Excerpt to read:
________________________

A postdialysis SBP rise in HD patients independently predicted 4-year cardiovascular and all-cause mortality. Considering postdialysis SBP rise was associated with higher CT ratio, intensive evaluation of cardiac and volume status should be performed in patients with postdialysis SBP rise.
Due to oliguria or even anuria, most end-stage renal disease (ESRD) patients undergoing maintenance hemodialysis (HD) require ultrafiltration during HD in order to maintain a euvolemic status. Although the volume-dependent component of hypertension may be corrected by fluid removal, a proportion of HD patients experience postdialysis BP rise. The underlying mechanisms of intradialytic hypertension are complex and have been considered to be caused by clinically silent fluid overload, activation of the renin-angiotensin axis, sympathetic overactivity, endothelial dysfunction, and sodium loading during HD [1–8]. Inrig et al. recently recognized its association with endothelial cell dysfunction, which was assessed by peripheral blood endothelial progenitor cells and ultrasonographic measurement of brachial artery flow-mediated vasodilation underlie the pathogenesis of intradialytic hypertension .

________________________

Dataset excerpts:
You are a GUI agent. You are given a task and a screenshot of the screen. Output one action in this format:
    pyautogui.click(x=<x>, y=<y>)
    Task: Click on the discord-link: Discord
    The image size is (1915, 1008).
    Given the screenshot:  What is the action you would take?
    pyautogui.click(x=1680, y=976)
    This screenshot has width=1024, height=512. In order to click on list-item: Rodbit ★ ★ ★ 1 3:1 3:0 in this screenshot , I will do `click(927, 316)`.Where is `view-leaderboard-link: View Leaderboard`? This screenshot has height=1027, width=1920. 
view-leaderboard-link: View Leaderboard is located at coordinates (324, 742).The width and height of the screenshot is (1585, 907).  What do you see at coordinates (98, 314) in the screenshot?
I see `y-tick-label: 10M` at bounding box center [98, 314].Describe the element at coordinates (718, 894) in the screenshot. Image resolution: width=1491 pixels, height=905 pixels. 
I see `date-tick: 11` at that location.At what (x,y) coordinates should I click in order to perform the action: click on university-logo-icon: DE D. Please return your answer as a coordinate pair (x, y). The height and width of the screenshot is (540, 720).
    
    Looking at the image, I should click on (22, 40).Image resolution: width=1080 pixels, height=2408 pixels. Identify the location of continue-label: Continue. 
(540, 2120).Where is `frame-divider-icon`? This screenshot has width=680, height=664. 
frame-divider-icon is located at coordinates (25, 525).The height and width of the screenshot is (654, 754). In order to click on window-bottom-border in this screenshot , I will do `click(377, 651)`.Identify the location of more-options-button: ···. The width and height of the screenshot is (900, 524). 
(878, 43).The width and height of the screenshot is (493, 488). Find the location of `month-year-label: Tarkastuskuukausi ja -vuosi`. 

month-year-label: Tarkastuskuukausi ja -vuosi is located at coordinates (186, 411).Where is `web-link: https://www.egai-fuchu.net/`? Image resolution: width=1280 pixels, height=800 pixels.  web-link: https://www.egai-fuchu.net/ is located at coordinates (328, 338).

________________________

Task requirements: Output, word for word, the part of the passage on blood pressure rise after hemodialysis that begins at the words "A postdialysis SBP" and stops after "postdialysis SBP rise.". The listing is separate material and has no connection to the passage on blood pressure rise after hemodialysis.

Exercise result:
A postdialysis SBP rise in HD patients independently predicted 4-year cardiovascular and all-cause mortality. Considering postdialysis SBP rise was associated with higher CT ratio, intensive evaluation of cardiac and volume status should be performed in patients with postdialysis SBP rise.